Contents

Dive into K8s: Hand-Rolling CNI with Kind, From CrashLoop to VXLAN Packet Capture

This weekend, I built a “networkless” cluster from scratch on Manjaro using kind, manually debugged missing kernel modules and CNI plugins, and finally witnessed the VXLAN encapsulation process with tcpdump. This post documents the entire journey.

In the cloud-native world, CNI (Container Network Interface) is often a blind spot for developers. We’re used to kubectl apply -f flannel.yaml for one-click setup, rarely exploring what’s happening underneath.

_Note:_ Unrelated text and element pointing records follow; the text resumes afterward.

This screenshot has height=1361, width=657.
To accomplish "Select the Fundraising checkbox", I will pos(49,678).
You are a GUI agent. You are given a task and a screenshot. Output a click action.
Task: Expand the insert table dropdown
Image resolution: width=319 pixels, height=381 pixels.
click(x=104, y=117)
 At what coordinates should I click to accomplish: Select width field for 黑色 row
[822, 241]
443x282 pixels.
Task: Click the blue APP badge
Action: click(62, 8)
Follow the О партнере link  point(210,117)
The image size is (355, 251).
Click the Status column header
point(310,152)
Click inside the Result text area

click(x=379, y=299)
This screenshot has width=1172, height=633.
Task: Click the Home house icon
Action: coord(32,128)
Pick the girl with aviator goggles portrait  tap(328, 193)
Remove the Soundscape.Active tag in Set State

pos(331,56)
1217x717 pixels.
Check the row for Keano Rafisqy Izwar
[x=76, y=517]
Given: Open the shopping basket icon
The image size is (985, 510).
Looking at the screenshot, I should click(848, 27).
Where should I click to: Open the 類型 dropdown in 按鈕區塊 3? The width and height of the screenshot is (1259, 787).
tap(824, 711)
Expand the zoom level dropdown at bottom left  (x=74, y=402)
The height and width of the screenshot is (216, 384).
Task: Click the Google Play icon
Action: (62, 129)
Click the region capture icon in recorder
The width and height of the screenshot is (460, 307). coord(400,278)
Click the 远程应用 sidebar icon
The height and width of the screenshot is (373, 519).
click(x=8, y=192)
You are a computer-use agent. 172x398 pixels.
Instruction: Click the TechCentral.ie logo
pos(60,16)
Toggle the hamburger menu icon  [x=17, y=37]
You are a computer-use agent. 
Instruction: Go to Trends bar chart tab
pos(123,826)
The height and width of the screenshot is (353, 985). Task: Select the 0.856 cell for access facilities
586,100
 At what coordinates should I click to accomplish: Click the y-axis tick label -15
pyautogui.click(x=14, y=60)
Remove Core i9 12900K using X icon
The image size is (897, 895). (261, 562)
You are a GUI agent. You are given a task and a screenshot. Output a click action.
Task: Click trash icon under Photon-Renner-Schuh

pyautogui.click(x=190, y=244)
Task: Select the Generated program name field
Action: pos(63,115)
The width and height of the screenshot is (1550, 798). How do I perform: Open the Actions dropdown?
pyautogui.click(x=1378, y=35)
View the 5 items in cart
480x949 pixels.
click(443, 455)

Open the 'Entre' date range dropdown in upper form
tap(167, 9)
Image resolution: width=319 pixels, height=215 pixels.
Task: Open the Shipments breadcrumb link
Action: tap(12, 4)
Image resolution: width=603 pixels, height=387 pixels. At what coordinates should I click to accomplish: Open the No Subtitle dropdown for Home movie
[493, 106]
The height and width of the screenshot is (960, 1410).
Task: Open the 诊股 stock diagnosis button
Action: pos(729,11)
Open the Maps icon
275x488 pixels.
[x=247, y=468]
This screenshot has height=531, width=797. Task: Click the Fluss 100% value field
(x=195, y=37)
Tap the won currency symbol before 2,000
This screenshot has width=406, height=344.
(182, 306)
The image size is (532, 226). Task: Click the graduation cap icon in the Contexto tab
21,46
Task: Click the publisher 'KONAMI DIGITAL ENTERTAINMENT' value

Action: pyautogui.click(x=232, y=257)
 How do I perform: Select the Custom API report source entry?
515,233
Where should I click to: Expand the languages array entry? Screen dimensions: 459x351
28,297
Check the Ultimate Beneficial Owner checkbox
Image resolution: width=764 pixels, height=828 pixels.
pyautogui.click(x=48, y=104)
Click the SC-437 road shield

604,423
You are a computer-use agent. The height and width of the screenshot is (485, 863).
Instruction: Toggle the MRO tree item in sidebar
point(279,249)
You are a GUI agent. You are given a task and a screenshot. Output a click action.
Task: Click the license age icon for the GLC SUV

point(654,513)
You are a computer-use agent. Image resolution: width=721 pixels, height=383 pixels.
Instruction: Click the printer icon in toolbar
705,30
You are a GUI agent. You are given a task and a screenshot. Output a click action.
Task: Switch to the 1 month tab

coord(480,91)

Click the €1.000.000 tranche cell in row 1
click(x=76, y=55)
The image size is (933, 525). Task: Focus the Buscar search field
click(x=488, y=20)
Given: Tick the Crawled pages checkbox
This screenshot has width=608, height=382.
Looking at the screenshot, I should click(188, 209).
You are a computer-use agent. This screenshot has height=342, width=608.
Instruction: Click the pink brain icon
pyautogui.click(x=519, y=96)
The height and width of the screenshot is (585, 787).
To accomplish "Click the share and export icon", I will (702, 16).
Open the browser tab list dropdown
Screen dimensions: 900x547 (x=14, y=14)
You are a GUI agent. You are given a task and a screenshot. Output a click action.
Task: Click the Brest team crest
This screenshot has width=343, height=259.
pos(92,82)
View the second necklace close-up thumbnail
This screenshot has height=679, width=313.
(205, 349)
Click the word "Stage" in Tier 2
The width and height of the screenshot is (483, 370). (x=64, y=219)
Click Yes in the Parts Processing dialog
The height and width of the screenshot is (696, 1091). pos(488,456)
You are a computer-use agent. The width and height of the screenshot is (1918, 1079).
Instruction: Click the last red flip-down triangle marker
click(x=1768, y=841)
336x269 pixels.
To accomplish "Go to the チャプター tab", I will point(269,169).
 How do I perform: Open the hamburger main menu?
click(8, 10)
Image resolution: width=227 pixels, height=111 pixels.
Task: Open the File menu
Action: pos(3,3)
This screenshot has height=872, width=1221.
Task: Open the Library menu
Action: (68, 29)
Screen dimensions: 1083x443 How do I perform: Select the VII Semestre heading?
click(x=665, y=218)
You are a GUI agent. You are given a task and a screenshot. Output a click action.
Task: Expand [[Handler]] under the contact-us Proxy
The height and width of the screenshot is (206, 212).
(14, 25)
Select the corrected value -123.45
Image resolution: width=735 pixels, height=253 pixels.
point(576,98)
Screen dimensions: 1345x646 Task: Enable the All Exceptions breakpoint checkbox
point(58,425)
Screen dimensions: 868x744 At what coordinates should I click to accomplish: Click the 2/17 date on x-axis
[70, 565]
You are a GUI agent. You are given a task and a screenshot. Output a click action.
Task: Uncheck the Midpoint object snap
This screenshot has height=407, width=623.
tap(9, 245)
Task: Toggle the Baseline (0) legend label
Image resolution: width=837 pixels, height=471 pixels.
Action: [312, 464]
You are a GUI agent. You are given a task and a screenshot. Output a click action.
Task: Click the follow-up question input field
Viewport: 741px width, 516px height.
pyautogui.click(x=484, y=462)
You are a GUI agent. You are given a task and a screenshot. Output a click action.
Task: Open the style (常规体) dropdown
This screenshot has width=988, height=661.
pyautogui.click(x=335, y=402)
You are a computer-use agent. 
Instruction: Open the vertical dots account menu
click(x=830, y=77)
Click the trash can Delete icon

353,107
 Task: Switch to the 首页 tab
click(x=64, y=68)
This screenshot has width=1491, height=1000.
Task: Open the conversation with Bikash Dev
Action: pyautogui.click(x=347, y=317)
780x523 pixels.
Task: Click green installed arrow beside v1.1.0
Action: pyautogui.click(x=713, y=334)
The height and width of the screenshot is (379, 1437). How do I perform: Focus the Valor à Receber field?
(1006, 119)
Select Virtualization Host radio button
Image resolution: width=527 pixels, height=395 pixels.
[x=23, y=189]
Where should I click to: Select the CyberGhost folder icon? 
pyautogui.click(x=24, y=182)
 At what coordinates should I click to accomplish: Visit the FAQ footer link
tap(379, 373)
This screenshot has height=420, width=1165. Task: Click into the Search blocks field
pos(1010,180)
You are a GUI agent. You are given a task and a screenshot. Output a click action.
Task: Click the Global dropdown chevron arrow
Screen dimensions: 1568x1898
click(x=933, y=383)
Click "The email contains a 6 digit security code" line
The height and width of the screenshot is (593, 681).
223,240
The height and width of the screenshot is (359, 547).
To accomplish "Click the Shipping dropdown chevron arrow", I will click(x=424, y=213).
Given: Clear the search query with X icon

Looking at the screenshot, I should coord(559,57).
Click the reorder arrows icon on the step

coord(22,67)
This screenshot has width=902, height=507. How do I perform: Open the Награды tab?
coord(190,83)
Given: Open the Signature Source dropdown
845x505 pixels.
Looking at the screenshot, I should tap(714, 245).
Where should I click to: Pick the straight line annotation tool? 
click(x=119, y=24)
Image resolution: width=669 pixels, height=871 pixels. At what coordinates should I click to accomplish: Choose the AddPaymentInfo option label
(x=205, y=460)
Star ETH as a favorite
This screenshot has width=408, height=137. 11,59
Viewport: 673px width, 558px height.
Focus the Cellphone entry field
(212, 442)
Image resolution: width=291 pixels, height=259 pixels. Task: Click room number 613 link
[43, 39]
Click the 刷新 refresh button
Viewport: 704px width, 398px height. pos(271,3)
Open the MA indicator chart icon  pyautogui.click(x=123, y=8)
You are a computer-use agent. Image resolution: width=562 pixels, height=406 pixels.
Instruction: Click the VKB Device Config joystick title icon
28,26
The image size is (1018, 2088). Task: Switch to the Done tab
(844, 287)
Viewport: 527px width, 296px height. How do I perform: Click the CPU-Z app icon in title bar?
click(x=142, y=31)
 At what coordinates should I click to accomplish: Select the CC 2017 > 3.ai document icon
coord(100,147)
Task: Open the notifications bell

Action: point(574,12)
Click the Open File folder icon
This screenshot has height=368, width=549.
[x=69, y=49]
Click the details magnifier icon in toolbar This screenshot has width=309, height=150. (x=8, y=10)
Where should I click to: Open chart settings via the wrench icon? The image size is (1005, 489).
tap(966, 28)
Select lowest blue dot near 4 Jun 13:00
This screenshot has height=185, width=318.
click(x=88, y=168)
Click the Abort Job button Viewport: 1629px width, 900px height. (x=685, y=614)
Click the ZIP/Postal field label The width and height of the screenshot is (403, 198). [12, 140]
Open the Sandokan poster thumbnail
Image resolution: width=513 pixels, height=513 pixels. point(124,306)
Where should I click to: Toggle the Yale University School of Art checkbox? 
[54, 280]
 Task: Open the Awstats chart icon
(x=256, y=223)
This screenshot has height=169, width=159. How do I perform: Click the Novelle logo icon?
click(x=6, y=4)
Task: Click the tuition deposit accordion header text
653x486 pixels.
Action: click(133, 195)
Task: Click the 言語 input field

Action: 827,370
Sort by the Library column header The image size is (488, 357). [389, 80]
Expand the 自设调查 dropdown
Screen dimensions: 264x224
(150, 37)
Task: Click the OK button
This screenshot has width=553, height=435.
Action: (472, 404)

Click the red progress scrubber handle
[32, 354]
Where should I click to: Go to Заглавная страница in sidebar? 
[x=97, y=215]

Especially for engineers pivoting to AI Infra, high-performance networking is the lifeblood of distributed training. If you don’t even know where the Overlay network overhead comes from, you can’t begin to think about RDMA or eBPF optimizations.

1. Environment Setup: Manufacturing the “Crime Scene”

To gain deep understanding, I didn’t use default configuration. Instead, I forcibly disabled Kind’s default CNI, simulating a “bare” cluster with only skeleton, no nerves.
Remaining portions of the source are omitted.